- Given data:
********************

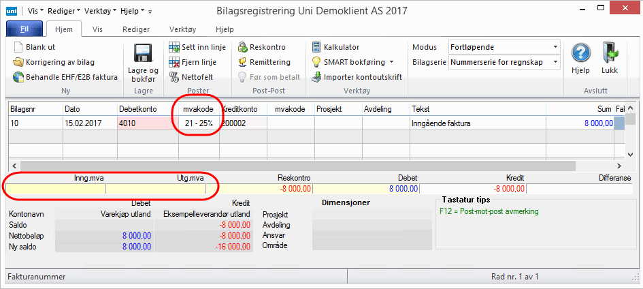Expand the Modus dropdown
The height and width of the screenshot is (289, 643).
coord(555,48)
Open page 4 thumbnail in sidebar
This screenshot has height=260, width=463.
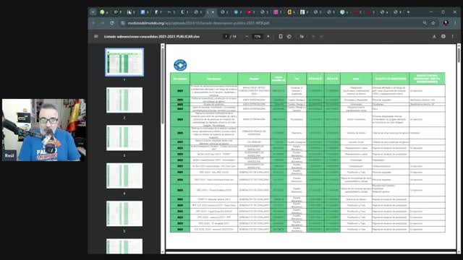pos(124,176)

********************

- What you are asked to do:
Here the requirement is to restate exactly the line holding "Open page 4 thumbnail in sidebar" and every later line through the end of the material, omitting pictures.

- Response to the exercise:
Open page 4 thumbnail in sidebar
This screenshot has height=260, width=463.
pos(124,176)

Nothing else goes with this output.